*DATA LISTING:*
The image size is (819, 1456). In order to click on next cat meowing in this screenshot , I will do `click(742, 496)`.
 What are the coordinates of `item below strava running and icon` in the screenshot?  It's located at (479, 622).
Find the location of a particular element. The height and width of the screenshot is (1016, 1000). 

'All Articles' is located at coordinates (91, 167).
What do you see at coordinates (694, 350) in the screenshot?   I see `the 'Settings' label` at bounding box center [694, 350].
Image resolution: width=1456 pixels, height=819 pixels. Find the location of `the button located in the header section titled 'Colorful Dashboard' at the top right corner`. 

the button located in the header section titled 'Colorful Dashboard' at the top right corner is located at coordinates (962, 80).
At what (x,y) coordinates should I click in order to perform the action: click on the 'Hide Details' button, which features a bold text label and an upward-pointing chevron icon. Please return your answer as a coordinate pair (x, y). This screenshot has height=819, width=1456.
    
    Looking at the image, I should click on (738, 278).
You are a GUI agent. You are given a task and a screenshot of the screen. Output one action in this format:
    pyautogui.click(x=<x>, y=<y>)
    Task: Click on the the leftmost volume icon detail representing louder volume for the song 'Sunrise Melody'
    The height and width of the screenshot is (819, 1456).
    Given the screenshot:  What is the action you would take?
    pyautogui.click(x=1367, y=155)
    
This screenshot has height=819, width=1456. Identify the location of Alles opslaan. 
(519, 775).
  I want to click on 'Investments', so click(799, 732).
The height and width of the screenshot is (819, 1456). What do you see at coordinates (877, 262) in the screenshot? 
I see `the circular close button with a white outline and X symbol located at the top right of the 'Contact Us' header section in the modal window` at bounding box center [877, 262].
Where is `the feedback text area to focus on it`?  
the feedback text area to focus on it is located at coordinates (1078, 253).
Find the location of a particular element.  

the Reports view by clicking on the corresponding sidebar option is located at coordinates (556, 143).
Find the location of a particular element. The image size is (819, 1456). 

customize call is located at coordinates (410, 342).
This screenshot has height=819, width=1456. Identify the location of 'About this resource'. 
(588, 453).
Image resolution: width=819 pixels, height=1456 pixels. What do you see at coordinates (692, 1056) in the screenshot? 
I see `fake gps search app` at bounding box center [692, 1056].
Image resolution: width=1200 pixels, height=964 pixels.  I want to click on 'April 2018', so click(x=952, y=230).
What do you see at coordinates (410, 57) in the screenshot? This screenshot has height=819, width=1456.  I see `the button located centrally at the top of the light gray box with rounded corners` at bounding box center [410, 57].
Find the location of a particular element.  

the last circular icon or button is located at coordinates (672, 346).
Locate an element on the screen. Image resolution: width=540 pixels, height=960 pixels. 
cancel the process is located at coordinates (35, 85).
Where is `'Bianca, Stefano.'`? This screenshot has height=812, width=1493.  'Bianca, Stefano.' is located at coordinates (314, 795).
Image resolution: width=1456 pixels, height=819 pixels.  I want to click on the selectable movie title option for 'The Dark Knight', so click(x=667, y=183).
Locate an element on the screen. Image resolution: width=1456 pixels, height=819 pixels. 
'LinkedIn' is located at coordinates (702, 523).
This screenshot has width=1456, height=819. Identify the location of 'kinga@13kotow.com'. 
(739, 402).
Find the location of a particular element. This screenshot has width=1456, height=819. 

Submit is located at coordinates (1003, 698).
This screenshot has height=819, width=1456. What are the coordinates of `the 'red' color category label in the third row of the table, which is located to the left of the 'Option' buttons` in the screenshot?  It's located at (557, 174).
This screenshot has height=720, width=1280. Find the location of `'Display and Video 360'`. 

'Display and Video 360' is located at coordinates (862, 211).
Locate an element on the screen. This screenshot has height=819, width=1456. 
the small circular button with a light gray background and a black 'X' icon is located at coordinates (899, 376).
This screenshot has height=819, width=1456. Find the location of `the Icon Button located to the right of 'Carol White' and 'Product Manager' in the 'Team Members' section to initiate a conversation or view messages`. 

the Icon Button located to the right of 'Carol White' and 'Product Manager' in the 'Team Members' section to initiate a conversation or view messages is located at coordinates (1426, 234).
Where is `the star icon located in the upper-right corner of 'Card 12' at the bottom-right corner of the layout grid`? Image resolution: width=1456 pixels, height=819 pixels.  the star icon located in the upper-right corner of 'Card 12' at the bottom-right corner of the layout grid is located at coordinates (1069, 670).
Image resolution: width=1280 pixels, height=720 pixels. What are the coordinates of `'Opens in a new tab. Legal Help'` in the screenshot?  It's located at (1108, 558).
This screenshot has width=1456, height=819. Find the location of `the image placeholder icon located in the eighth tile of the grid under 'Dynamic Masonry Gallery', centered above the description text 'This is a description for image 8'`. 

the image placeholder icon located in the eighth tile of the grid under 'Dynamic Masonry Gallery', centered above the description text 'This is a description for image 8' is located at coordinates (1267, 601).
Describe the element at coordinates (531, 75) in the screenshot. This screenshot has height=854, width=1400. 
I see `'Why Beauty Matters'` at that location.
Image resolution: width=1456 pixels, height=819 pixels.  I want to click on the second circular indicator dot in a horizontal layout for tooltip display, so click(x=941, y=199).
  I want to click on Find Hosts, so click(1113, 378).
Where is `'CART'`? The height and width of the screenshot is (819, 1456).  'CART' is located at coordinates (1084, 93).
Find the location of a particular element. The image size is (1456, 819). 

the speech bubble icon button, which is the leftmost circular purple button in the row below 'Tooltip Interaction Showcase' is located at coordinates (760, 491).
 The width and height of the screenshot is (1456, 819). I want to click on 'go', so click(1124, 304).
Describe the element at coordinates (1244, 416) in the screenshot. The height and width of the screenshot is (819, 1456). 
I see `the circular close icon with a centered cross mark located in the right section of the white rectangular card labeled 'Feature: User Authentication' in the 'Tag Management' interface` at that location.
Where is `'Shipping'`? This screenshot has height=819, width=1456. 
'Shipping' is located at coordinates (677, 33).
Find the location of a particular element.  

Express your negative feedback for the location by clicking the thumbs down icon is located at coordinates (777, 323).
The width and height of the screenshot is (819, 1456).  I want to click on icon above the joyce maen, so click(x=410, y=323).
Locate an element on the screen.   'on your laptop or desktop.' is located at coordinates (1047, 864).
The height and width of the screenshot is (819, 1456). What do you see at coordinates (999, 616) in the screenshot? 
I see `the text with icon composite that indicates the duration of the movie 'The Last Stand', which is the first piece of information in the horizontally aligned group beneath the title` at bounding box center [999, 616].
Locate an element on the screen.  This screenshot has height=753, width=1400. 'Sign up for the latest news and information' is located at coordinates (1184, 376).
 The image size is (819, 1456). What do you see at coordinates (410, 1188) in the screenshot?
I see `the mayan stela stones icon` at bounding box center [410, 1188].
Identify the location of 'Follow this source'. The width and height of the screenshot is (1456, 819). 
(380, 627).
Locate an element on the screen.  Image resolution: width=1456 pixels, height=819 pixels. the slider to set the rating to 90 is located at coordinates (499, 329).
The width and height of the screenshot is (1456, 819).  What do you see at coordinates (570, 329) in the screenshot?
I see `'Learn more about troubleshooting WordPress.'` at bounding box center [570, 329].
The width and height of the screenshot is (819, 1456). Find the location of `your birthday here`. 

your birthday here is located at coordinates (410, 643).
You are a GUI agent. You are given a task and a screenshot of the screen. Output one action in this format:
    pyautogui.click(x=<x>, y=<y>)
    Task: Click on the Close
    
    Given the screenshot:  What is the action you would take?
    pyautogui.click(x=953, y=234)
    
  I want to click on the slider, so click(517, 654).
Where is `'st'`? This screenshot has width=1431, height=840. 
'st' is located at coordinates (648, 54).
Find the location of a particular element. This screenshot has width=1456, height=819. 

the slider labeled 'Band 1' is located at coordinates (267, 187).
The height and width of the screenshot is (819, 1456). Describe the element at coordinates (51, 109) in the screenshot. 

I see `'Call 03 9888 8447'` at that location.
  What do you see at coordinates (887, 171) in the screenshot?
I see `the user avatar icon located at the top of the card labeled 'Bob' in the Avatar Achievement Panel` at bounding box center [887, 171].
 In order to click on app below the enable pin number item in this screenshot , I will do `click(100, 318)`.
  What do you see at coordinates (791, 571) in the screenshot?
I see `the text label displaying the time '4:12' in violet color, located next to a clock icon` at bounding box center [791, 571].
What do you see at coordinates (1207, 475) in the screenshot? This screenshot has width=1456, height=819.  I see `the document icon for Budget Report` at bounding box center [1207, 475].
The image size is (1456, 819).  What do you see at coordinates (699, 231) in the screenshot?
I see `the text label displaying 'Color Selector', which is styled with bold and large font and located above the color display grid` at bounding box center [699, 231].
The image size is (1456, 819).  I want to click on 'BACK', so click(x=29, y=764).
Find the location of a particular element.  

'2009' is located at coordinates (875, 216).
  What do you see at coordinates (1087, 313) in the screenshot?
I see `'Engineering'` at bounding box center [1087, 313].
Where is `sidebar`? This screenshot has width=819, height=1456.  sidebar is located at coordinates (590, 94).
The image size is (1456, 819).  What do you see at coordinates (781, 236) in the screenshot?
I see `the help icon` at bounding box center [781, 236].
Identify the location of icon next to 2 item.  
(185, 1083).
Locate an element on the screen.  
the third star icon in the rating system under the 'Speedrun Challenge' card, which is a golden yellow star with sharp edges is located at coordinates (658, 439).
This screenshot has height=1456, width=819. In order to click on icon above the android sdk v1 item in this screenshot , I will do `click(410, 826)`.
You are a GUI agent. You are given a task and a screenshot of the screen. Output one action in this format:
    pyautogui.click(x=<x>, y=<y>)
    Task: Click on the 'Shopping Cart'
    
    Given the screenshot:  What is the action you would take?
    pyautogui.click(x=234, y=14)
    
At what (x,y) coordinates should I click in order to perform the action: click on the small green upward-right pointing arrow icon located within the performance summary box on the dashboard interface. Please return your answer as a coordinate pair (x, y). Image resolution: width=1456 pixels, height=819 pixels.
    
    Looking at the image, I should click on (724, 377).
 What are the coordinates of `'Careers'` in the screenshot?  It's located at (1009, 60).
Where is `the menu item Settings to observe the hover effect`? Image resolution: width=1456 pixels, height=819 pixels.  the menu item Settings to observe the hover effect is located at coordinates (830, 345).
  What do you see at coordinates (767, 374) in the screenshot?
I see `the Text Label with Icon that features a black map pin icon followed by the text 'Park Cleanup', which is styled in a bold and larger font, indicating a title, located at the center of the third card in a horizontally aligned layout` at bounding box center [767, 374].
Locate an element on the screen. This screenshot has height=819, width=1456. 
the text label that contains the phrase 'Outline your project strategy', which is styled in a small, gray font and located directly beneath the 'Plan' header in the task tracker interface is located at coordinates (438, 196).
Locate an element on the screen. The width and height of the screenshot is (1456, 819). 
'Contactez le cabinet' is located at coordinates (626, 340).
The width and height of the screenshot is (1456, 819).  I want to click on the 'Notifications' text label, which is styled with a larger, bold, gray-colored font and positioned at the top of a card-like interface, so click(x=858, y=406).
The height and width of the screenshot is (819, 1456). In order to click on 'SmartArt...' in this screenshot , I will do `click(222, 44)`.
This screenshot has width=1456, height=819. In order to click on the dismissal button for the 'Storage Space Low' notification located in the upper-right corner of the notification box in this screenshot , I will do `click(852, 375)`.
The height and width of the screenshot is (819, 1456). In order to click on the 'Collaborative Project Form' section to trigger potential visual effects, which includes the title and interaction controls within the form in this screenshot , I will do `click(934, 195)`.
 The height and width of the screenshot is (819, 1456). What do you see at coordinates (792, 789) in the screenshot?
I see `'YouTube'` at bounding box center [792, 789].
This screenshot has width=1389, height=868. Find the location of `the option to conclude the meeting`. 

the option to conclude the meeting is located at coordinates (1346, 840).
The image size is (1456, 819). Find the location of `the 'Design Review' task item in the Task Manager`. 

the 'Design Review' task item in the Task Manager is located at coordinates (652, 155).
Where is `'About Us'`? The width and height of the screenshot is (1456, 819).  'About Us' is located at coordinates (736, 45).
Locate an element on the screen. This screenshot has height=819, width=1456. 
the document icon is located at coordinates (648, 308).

*EXERCISE:*
Copy out the records word for word, from the line containing "Find the location of a particular element. The height" through the line containing "the Reports view", both of those lines included.

*COMPLETE OUTPUT:*
Find the location of a particular element. The height and width of the screenshot is (1016, 1000). 

'All Articles' is located at coordinates (91, 167).
What do you see at coordinates (694, 350) in the screenshot?   I see `the 'Settings' label` at bounding box center [694, 350].
Image resolution: width=1456 pixels, height=819 pixels. Find the location of `the button located in the header section titled 'Colorful Dashboard' at the top right corner`. 

the button located in the header section titled 'Colorful Dashboard' at the top right corner is located at coordinates (962, 80).
At what (x,y) coordinates should I click in order to perform the action: click on the 'Hide Details' button, which features a bold text label and an upward-pointing chevron icon. Please return your answer as a coordinate pair (x, y). This screenshot has height=819, width=1456.
    
    Looking at the image, I should click on (738, 278).
You are a GUI agent. You are given a task and a screenshot of the screen. Output one action in this format:
    pyautogui.click(x=<x>, y=<y>)
    Task: Click on the the leftmost volume icon detail representing louder volume for the song 'Sunrise Melody'
    The height and width of the screenshot is (819, 1456).
    Given the screenshot:  What is the action you would take?
    pyautogui.click(x=1367, y=155)
    
This screenshot has height=819, width=1456. Identify the location of Alles opslaan. 
(519, 775).
  I want to click on 'Investments', so click(799, 732).
The height and width of the screenshot is (819, 1456). What do you see at coordinates (877, 262) in the screenshot? 
I see `the circular close button with a white outline and X symbol located at the top right of the 'Contact Us' header section in the modal window` at bounding box center [877, 262].
Where is `the feedback text area to focus on it`?  
the feedback text area to focus on it is located at coordinates (1078, 253).
Find the location of a particular element.  

the Reports view by clicking on the corresponding sidebar option is located at coordinates (556, 143).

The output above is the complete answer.